Em passeata, eles pediram respeito, segurança e preservação do direito de ir e vir
Dezenas de moradores de bairros na área central de São Paulo se reuniram no largo do Arouche, neste sábado (21), e caminharam até a prefeitura, no viaduto do Chá, com palavras de ordem como “Solução. Crack, não”.
Folha de S Paulo – Composto de moradores de Santa Cecília e Campos Elíseos, o grupo se diz revoltado com o fluxo —termo usado para identificar a concentração de usuários de droga.
Após a operação deste mês na praça Princesa Isabel, dependentes e traficantes têm se aglomerado em diferentes ruas da região, como a Helvétia, entre a avenida São João e alameda Barão de Campinas, e a Doutor Frederico Steidel, entre as avenidas São João e Duque de Caxias.
Os manifestantes exibiram cartazes nos quais pediam por respeito, segurança e a preservação do direito de ir e vir.
Um ou outro integrante bateu panela e tocou corneta, e quase todos portavam apitos.
Charles Menezes, um dos organizadores e morador da Santa Cecília, abriu o ato com microfone e uma pequena caixa de som.
Antes disso, um homem se rebelou contra o ajuntamento e gritava “elite rastaquera”. Ele argumentou que convivia com a presença de usuários de drogas e corria risco de segurança, diariamente, na Vila Nova Cachoeirinha, na zona norte da cidade.
Menezes leu um manifesto com 15 pontos durante a passeata.
“Moradores e comerciantes passaram a conviver com assaltos diários, furtos, ameaças, venda e consumo de droga ao ar livre”, diz um trecho.
“Além disso, novamente, houve furto de fiação e os bairros adjacentes foram prejudicados.”
O documento afirma, ainda, que com “conivência do Estado, usuários e traficantes estão transformando a vida das pessoas da região em um verdadeiro inferno”.
Vários moradores se revezaram no microfone e direcionaram críticas à prefeitura e ao governo paulista.

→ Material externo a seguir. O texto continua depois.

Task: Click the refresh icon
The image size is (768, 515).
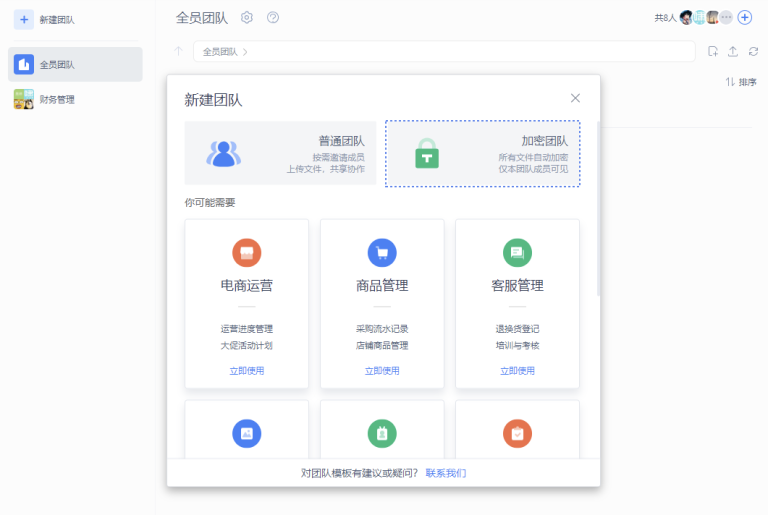Action: point(753,51)
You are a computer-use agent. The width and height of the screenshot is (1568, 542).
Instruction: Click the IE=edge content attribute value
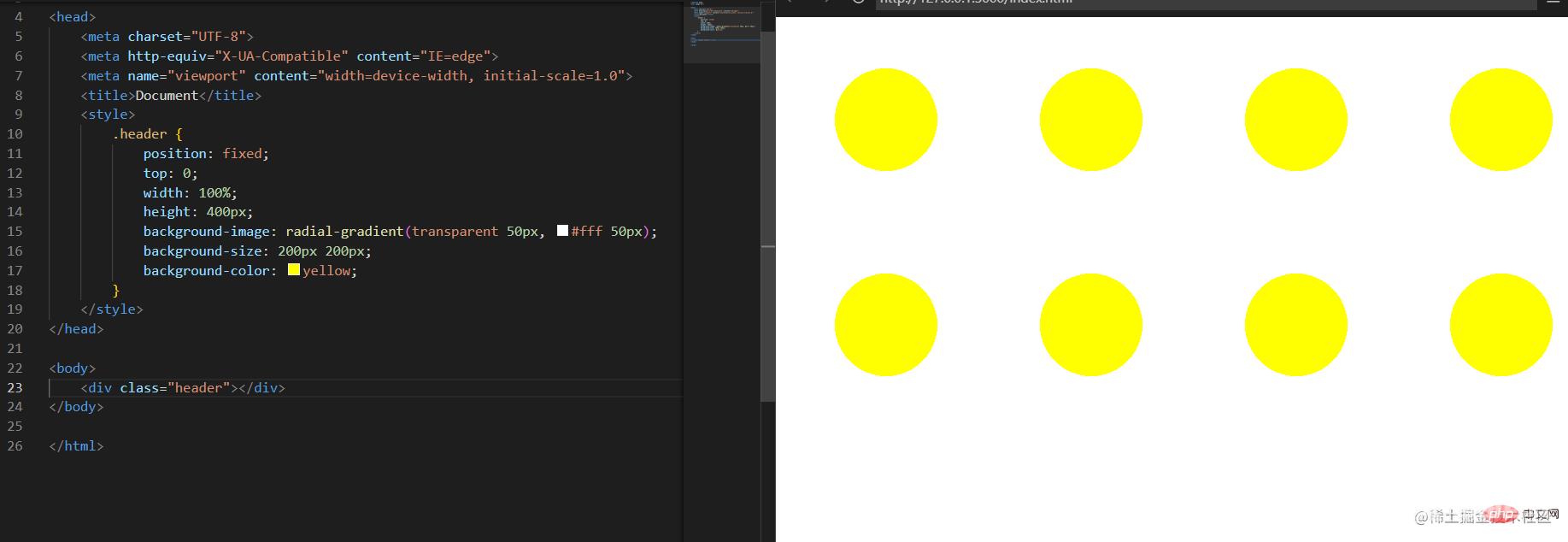click(454, 56)
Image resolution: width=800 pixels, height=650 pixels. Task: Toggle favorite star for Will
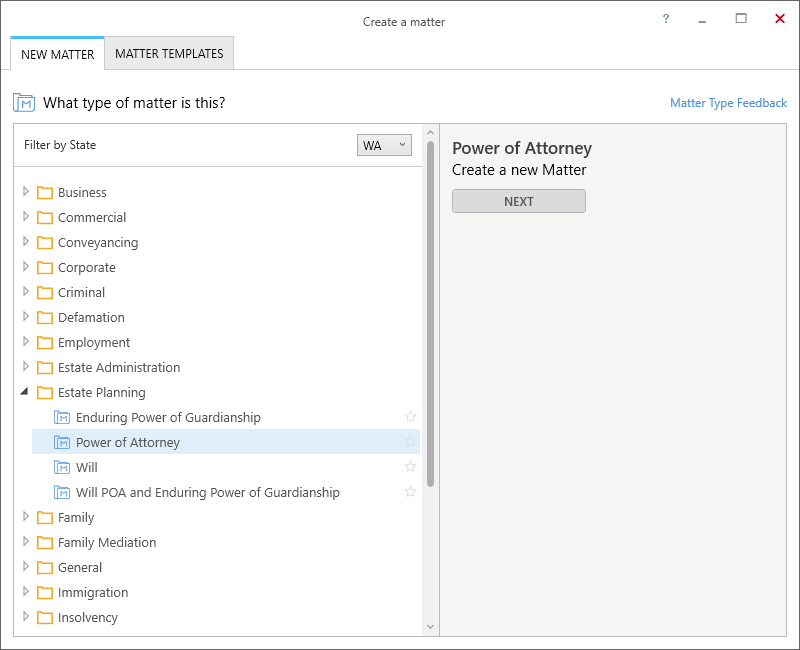[410, 467]
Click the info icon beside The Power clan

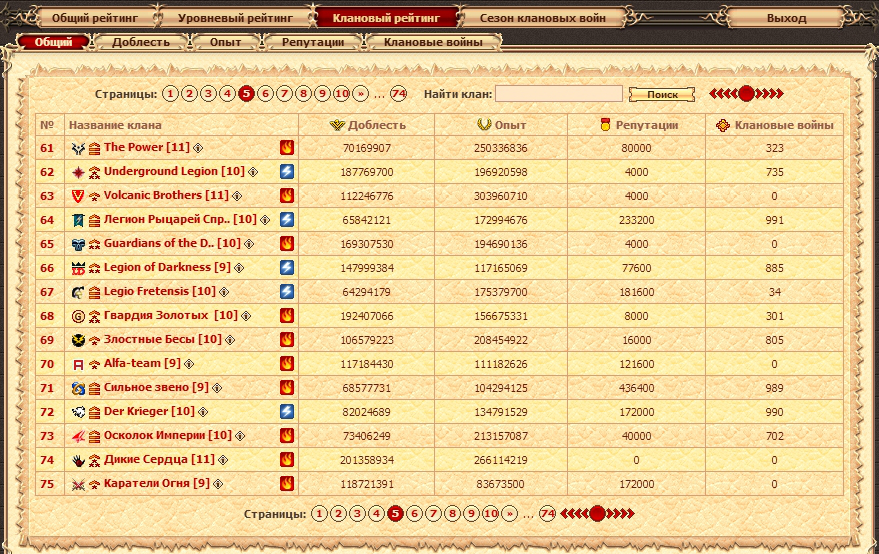(x=198, y=148)
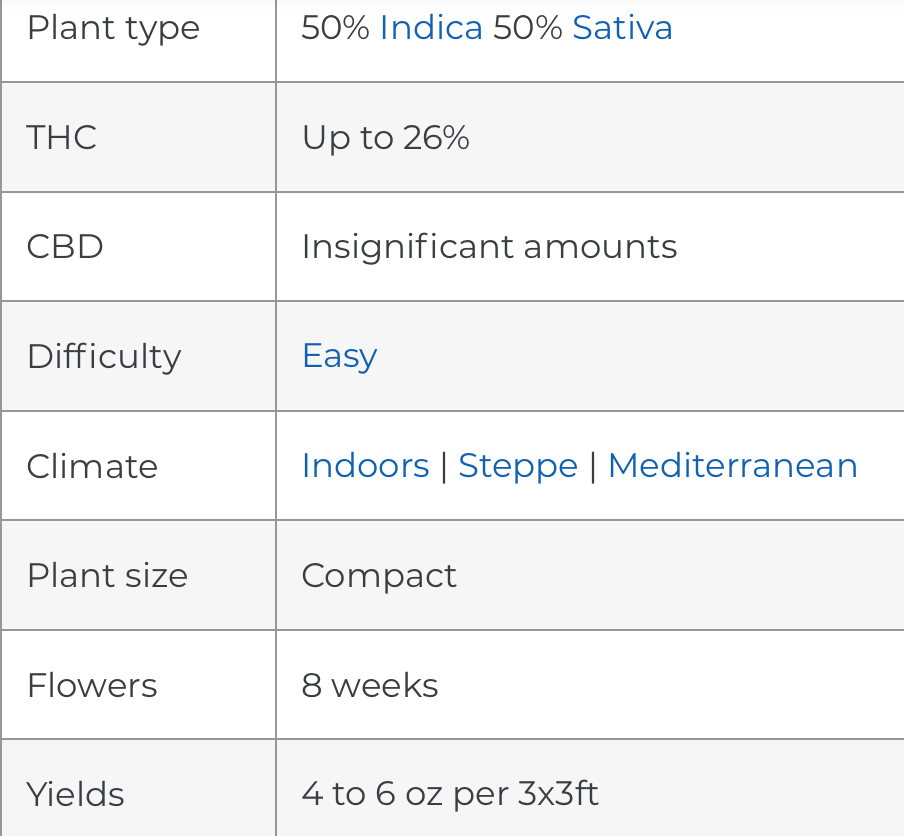Select the '8 weeks' flowering value
The image size is (904, 836).
[x=370, y=685]
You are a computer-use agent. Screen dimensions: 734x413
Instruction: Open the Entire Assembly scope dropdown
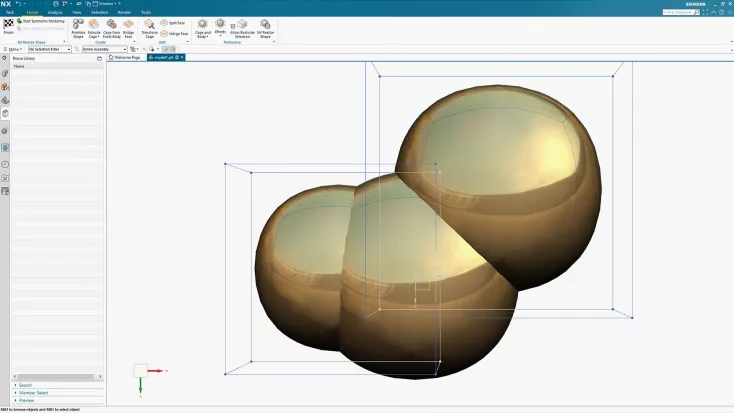point(104,49)
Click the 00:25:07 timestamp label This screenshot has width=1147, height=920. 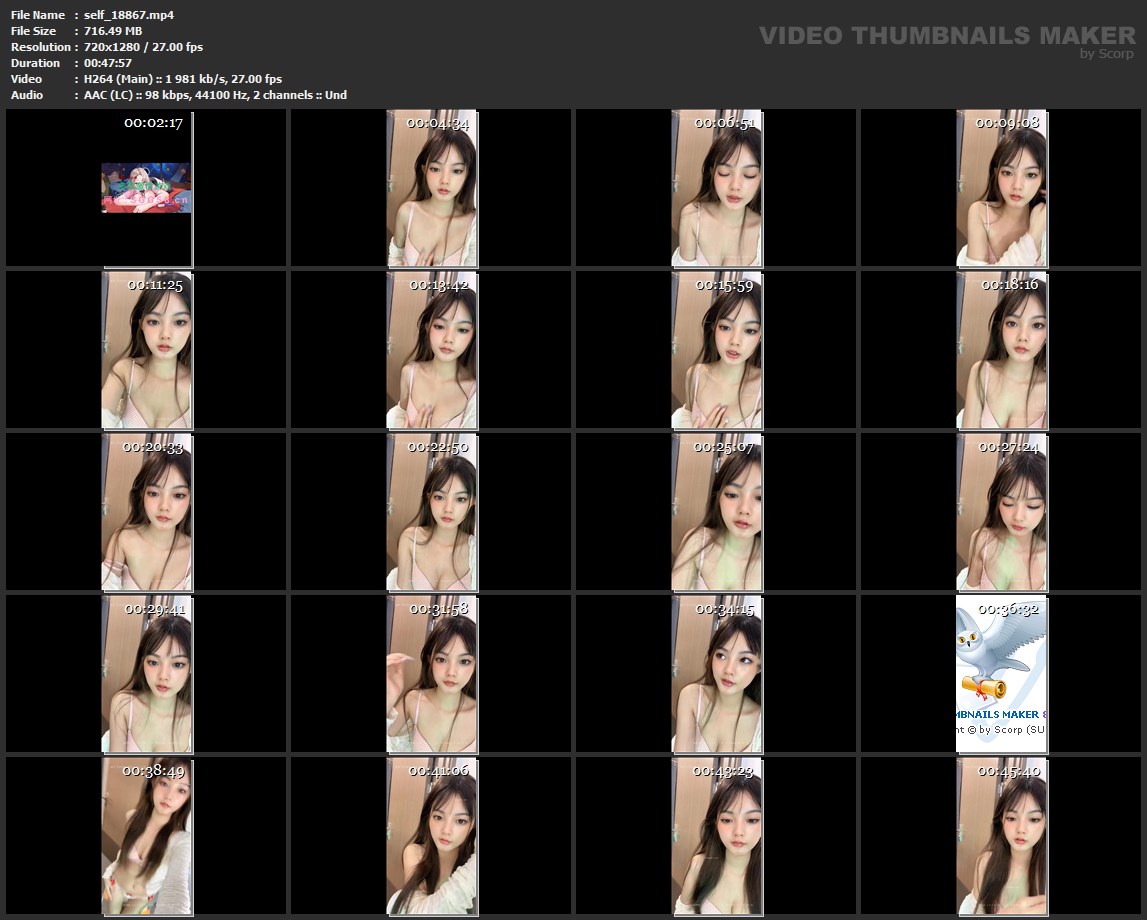[724, 447]
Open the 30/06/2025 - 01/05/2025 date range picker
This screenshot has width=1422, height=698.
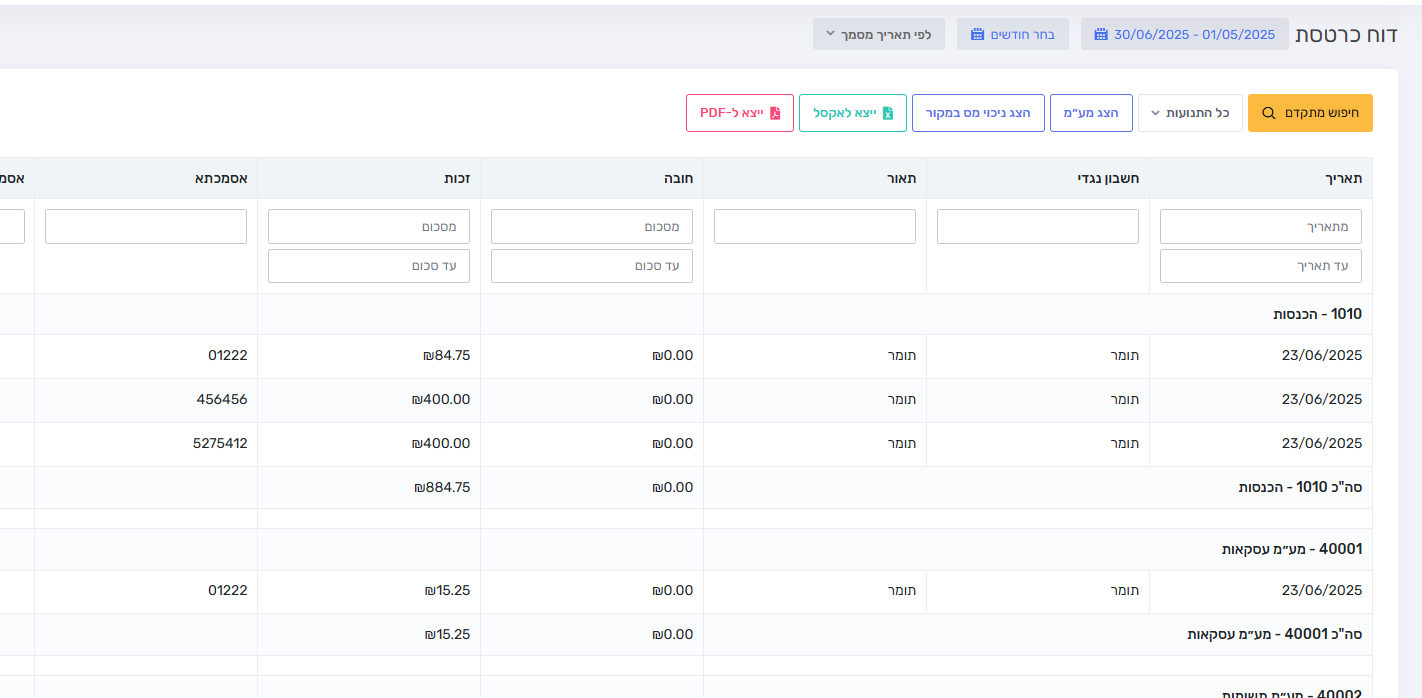coord(1185,34)
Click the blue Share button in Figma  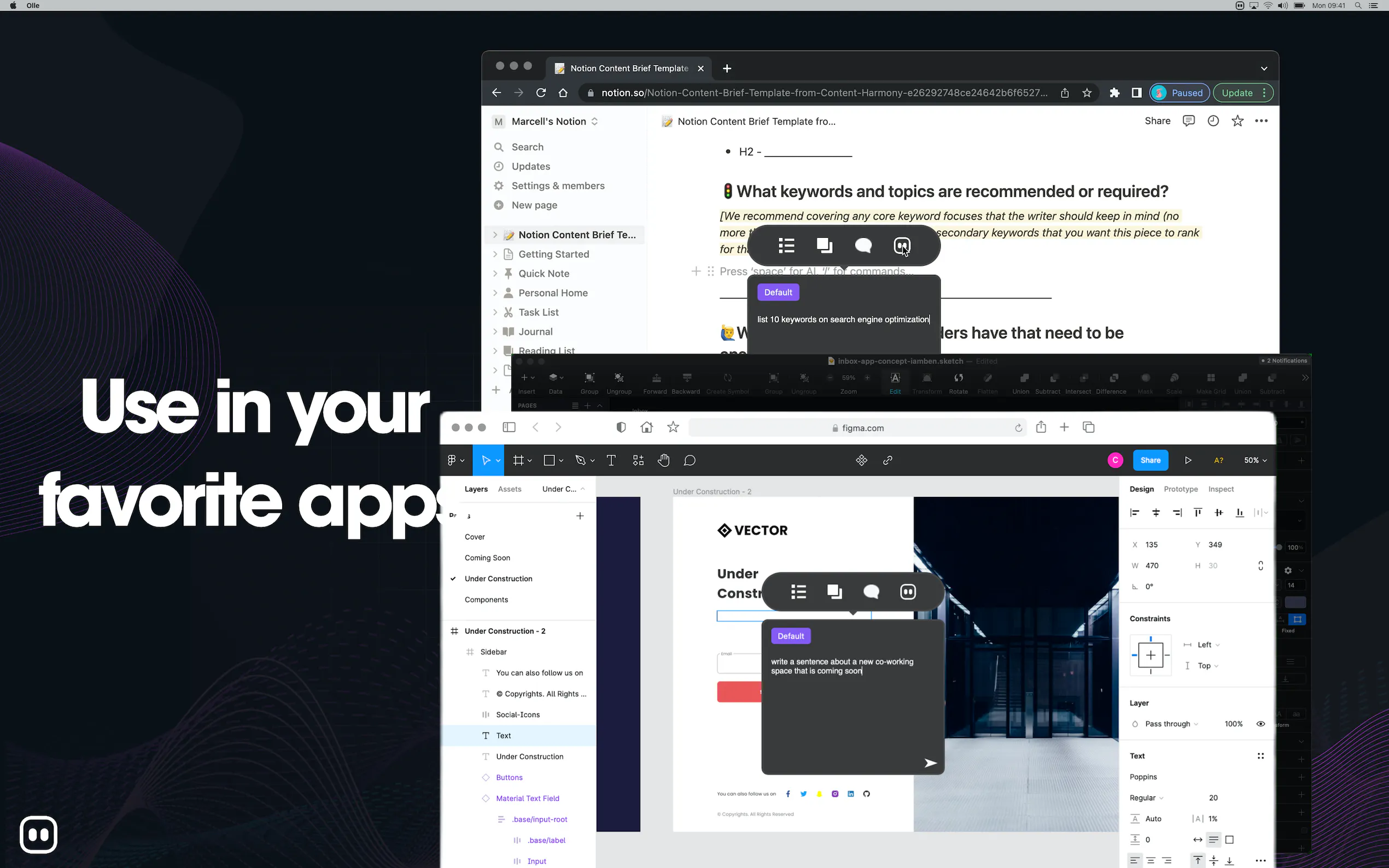[x=1150, y=460]
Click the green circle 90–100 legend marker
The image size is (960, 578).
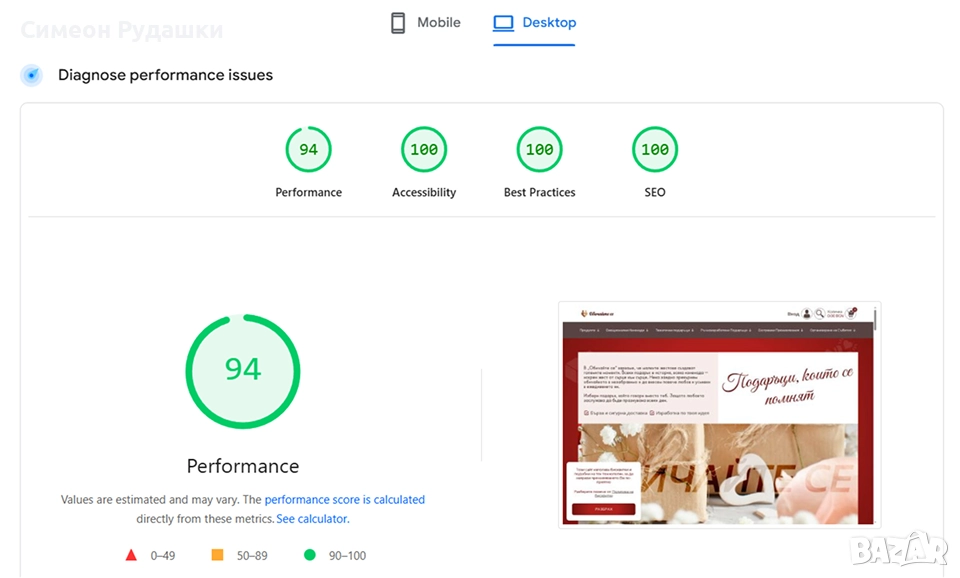pos(309,555)
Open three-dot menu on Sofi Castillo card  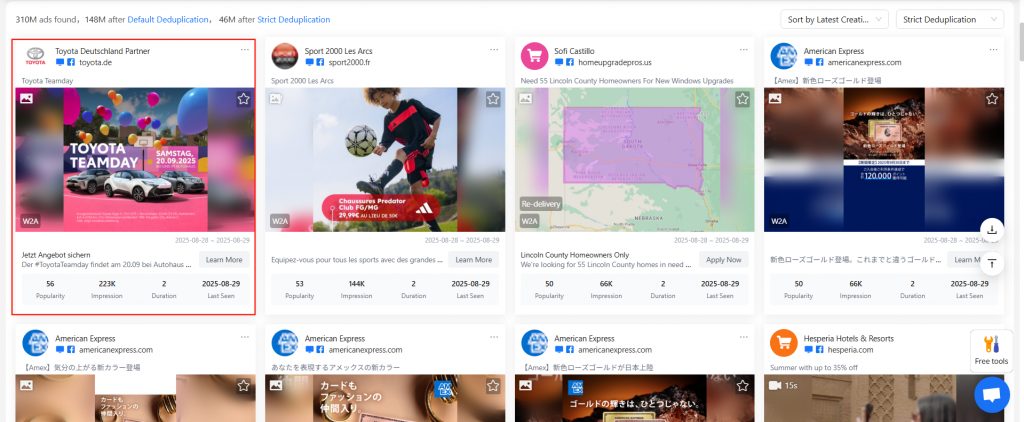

Na avaliação deles, falta um plano para romper com a cracolândia de forma definitiva, um problema crônico da capital.
A intenção dos manifestantes era deixar claro que não queriam mais uma transferência da cracolândia.”Esse é um problema da cidade de São Paulo. Não adianta dispersar aqui ou ali, não é isso que queremos”, disse Menezes.
Ficou estabelecido que, durante os discursos, nenhum manifestante gritasse “fora, cracolândia”. Esta frase foi dita durante protesto dos moradores nesta sexta (21). Por volta das 18h30, esse grupo ocupou as pistas do elevado Presidente Goulart, na altura da rua Ana Cintra.
Tião Nicomedes, representante de uma associação dos moradores de rua, pediu a palavra e aprovou a postura do grupo.
“Nós também não queremos perder, todos os anos, um irmão de rua por causa do frio. Não queremos ninguém morto pela polícia, como foi o Raimundo. Precisamos de solução por ser um problema de saúde pública, de acolhimento e até, se possível, moradia”, afirmou Nicomedes, que desde 2008 deixou de viver em situação de rua.
Raimundo Nonato Fonseca Júnior, 32, dependente químico, foi morto no último dia 12 com um tiro na avenida Rio Branco. Três policiais civis confirmaram terem atirado contra usuários de drogas que estavam aglomerados na via no mesmo dia.
À Folha, Menezes reclamou que os frequentadores da cracolândia contam com apoio de ONGs, igrejas e lideranças religiosas, entre outros, enquanto os comerciantes estavam desassistidos e os moradores, desamparados.
Elizabeth Melo Rocha, moradora da Helvetia há 11 anos, diz que, desde a aglomeração da cracolândia na rua, só consegue deixar o prédio onde mora pelo portão da garagem, na alameda Barão de Campinas.
“Tenho uma vizinha que a situação é pior, o prédio dela não tem garagem, e a única guarita está tomada por moradores de rua”, diz a mulher.
Segundo Elizabeth, além do incômodo com o barulho e do cheiro de fezes, serviços como o que recolhe o lixo e outros, como o da Enel, estão comprometidos.
Um vizinho de Elizabeth, que não quis se identificar, mostrou à reportagem os chamados feito à prefeitura por meio do canal 156 para que o serviço de zeladoria promovesse uma limpeza na Helvétia.
Como resposta, o serviço da prefeitura diz que a “equipe tenta aproximação, porém, sem sucesso, local de alto risco, usuários em cena de risco”.